Ketua Komisi II, Muhammad Rifqinizamy Karsayuda. Dok. Tangkapan Layar

Bahas Revisi UU Pemilu, Komisi II Pastikan Tampung Aspirasi Pegiat Demokrasi

Achmad Zulfikar Fazli • 19 January 2026 13:05

Jakarta: Komisi II memastikan akan menampung aspirasi pegiat kepemiluan dan demokrasi  dalam membahas revisi Undang-Undang Nomor 7 Tahun 2017 tentang Pemilihan Umum (Pemilu). Pembahasan revisi UU Pemilu ini akan dimulai pada Januari 2026.

"Terkait dengan revisi UU Pemilu, kami membagi menjadi dua term. Term yang pertama mulai Januari ini, kami membuka diri dan mengundang secara aktif seluruh stakeholder kepemiluan dan demokrasi di Indonesia, apa pun pikiran dan pandangannya terkait desain pemilu dan model pemilu kita ke depan," ujar Ketua Komisi II, Muhammad Rifqinizamy Karsayuda, dalam konferensi pers di Kompleks Parlemen, Senayan, Jakarta, Senin, 19 Januari 2026.
 

Baca Juga: 

DPR Jamin Tak Ada Perubahan Sistem Pilpres, Presiden Tetap Dipilih Rakyat



Rifqi, sapaan akrab Muhammad Rifqinizamy Karsayuda, mengatakan Komisi II sebagai pihak teknis untuk membahas revisi UU Pemilu, akan akan menyiapkan daftar inventarisasi masalah (DIM) yang penting terkait pemilu. DIM ini nantinya akan dibahas di internal partai politik masing-masing.

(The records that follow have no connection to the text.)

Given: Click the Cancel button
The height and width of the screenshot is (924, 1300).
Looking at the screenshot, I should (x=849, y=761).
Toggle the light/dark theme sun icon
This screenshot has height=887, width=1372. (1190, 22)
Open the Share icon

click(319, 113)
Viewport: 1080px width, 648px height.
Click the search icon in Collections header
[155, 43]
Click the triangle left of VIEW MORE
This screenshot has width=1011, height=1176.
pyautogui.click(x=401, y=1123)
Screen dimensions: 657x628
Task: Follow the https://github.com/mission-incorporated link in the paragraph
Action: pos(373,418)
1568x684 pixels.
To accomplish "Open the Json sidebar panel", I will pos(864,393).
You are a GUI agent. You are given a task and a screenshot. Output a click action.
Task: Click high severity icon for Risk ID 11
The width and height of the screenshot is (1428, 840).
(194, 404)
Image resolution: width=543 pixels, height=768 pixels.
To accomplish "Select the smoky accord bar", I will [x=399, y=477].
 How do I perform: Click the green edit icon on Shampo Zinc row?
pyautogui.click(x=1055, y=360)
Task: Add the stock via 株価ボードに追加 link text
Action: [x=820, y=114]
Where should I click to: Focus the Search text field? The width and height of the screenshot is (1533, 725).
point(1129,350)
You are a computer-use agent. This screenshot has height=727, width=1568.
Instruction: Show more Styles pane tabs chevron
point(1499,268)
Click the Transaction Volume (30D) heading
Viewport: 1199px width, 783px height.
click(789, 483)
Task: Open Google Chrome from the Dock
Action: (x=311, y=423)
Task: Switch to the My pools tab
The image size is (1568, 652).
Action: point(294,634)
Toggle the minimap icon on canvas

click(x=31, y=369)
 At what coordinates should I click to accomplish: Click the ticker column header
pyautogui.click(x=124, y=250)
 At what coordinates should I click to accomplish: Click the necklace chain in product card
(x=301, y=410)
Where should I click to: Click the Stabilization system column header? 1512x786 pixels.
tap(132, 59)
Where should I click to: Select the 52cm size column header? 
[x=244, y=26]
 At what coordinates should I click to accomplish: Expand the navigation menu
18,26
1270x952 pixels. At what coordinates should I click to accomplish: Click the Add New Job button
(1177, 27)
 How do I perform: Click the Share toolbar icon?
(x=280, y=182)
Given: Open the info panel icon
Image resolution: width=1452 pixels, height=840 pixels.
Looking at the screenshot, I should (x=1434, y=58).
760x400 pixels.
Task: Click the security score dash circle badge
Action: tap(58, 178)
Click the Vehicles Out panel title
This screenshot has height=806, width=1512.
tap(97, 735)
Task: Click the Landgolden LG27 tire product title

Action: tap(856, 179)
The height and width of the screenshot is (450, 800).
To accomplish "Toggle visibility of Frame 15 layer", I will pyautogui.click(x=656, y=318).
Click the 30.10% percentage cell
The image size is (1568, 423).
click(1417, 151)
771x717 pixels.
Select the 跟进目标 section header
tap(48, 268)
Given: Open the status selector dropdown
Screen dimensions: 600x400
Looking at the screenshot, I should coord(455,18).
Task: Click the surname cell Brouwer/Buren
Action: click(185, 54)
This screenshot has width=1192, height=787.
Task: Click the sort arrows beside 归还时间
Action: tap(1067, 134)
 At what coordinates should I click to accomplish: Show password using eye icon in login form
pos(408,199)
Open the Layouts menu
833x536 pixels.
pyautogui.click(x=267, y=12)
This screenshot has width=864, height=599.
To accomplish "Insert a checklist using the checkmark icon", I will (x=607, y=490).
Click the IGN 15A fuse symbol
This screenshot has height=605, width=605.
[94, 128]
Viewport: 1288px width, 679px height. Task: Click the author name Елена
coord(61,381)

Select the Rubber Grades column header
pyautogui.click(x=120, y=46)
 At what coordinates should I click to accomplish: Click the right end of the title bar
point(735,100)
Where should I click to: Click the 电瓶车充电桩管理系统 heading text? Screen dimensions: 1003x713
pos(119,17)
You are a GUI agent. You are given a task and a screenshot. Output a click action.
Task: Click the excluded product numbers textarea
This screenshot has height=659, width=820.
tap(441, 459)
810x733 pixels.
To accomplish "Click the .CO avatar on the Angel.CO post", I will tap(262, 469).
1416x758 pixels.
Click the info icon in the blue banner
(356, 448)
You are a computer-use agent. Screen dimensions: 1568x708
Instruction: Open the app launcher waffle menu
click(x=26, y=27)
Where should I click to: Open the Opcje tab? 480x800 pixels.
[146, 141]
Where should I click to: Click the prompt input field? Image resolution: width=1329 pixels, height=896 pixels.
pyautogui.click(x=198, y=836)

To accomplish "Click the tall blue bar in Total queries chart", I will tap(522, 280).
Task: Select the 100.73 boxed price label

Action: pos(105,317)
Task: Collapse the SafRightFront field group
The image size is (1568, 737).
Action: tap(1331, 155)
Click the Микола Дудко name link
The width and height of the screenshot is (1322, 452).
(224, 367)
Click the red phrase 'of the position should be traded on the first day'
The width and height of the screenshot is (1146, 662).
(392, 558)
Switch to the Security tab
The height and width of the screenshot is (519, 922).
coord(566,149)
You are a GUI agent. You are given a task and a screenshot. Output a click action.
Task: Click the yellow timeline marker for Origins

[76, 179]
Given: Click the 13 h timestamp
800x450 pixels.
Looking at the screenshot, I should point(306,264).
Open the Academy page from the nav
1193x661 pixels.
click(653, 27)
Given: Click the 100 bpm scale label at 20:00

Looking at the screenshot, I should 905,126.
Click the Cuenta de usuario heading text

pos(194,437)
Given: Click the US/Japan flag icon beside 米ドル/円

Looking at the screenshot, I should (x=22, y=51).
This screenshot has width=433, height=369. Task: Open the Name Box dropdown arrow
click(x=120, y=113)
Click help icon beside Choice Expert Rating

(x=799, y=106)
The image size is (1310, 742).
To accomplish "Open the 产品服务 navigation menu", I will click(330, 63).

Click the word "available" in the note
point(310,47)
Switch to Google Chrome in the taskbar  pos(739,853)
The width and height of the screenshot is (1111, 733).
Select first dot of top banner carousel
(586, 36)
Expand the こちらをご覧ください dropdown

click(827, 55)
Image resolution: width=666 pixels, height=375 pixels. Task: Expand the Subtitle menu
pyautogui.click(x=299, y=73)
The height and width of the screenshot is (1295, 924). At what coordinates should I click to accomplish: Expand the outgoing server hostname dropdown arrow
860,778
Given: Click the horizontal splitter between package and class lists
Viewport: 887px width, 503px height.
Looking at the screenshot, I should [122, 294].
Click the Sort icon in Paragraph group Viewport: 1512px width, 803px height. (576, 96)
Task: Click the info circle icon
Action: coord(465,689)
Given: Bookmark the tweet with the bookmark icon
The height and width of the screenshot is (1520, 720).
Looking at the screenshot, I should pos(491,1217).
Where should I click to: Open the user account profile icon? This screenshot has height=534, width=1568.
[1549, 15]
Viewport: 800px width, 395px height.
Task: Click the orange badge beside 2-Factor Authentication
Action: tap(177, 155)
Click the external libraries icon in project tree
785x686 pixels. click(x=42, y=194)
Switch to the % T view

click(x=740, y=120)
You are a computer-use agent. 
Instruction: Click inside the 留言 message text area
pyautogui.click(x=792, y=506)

"Kami memastikan meaningful participation insyaallah akan berlangsung di Komisi II DPR RI dalam revisi UU Pemilu ini," ujar Rifqi.

Dukungan Penuh dari Pemerintah



Mensesneg Prasetyo Hadi (kemeja putih). Dok Tangkapan Layar

Sementara itu, Menteri Sekretaris Negara (Mensesneg), Prasetyo Hadi, mendukung penuh rencana DPR melibatkan partisipasi masyarakat dalam merevisi UU Pemilu. Pemerintah dan DPR juga terus intensif berkoordinasi untuk membahas masalah revisi UU Pemilu setelah diputuskan masuk Program Legislasi Nasional (Prolegnas) 2026.

"Pemerintah pada posisi yang pertama, tentunya berterima kasih kepada pimpinan DPR dan Komisi II, setelah masuk di Prolegnas, intens untuk membahas, mempersiapkan DIM, kemudian memutuskan untuk rutin membuka partisipasi publik," ujar Mensesneg.

Dia menyampaikan sesuai petunjuk Presiden Prabowo Subianto, pemerintah akan bekerja sama dengan DPR untuk membuat UU Pemilu yang sesuai kepentingan masyarakat.

"Sesuai dengan petunjuk dari Bapak Presiden, kami pemerintah yang pasti adalah bagaimana kita berpikir untuk kepentingan bangsa dan negara, meskipun kami paham kita semua mewakili partai yang mungkin memiliki cara pandang yang berbeda-beda, tapi beliau menekankan apa pun itu kita harus berpikir untuk kepentingan masyarakat, kepentingan bangsa dan negara," kata dia.